EXERCISE DESCRIPTION: Please copy the material below word for word, keeping every line as it appears.

Stored items:
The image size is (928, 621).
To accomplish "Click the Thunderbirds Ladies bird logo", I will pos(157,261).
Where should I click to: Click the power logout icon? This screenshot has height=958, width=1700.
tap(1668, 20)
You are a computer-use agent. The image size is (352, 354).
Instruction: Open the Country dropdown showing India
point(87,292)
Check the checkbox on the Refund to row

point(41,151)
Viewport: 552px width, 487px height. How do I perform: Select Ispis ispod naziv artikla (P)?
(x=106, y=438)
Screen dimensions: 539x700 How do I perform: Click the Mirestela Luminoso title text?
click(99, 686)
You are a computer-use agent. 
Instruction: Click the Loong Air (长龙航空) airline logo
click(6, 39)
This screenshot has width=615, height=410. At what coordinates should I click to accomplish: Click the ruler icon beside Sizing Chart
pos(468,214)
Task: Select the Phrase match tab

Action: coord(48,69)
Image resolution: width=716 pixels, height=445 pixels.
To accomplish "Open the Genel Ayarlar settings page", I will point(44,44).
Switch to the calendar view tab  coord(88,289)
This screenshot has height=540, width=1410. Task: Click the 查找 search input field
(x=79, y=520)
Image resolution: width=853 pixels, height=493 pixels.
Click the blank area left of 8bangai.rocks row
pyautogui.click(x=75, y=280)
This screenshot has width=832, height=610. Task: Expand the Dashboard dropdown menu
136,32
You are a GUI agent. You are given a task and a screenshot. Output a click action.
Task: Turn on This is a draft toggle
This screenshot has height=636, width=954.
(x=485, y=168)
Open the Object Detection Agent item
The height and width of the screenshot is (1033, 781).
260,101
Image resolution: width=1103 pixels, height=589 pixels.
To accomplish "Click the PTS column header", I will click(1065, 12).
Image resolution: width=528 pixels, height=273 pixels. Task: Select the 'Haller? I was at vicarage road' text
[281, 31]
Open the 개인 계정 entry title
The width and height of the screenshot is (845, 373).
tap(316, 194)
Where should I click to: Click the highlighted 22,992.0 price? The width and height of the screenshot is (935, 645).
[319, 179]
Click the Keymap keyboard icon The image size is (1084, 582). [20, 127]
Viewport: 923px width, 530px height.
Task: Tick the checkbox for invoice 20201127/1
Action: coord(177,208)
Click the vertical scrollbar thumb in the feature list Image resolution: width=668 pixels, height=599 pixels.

ANSWER TO THIS EXERCISE:
The image size is (928, 621).
To accomplish "Click the Thunderbirds Ladies bird logo", I will pos(157,261).
Where should I click to: Click the power logout icon? This screenshot has height=958, width=1700.
tap(1668, 20)
You are a computer-use agent. The image size is (352, 354).
Instruction: Open the Country dropdown showing India
point(87,292)
Check the checkbox on the Refund to row

point(41,151)
Viewport: 552px width, 487px height. How do I perform: Select Ispis ispod naziv artikla (P)?
(x=106, y=438)
Screen dimensions: 539x700 How do I perform: Click the Mirestela Luminoso title text?
click(99, 686)
You are a computer-use agent. 
Instruction: Click the Loong Air (长龙航空) airline logo
click(6, 39)
This screenshot has width=615, height=410. At what coordinates should I click to accomplish: Click the ruler icon beside Sizing Chart
pos(468,214)
Task: Select the Phrase match tab

Action: coord(48,69)
Image resolution: width=716 pixels, height=445 pixels.
To accomplish "Open the Genel Ayarlar settings page", I will point(44,44).
Switch to the calendar view tab  coord(88,289)
This screenshot has height=540, width=1410. Task: Click the 查找 search input field
(x=79, y=520)
Image resolution: width=853 pixels, height=493 pixels.
Click the blank area left of 8bangai.rocks row
pyautogui.click(x=75, y=280)
This screenshot has width=832, height=610. Task: Expand the Dashboard dropdown menu
136,32
You are a GUI agent. You are given a task and a screenshot. Output a click action.
Task: Turn on This is a draft toggle
This screenshot has height=636, width=954.
(x=485, y=168)
Open the Object Detection Agent item
The height and width of the screenshot is (1033, 781).
260,101
Image resolution: width=1103 pixels, height=589 pixels.
To accomplish "Click the PTS column header", I will click(1065, 12).
Image resolution: width=528 pixels, height=273 pixels. Task: Select the 'Haller? I was at vicarage road' text
[281, 31]
Open the 개인 계정 entry title
The width and height of the screenshot is (845, 373).
tap(316, 194)
Where should I click to: Click the highlighted 22,992.0 price? The width and height of the screenshot is (935, 645).
[319, 179]
Click the Keymap keyboard icon The image size is (1084, 582). [20, 127]
Viewport: 923px width, 530px height.
Task: Tick the checkbox for invoice 20201127/1
Action: coord(177,208)
Click the vertical scrollbar thumb in the feature list Image resolution: width=668 pixels, height=599 pixels.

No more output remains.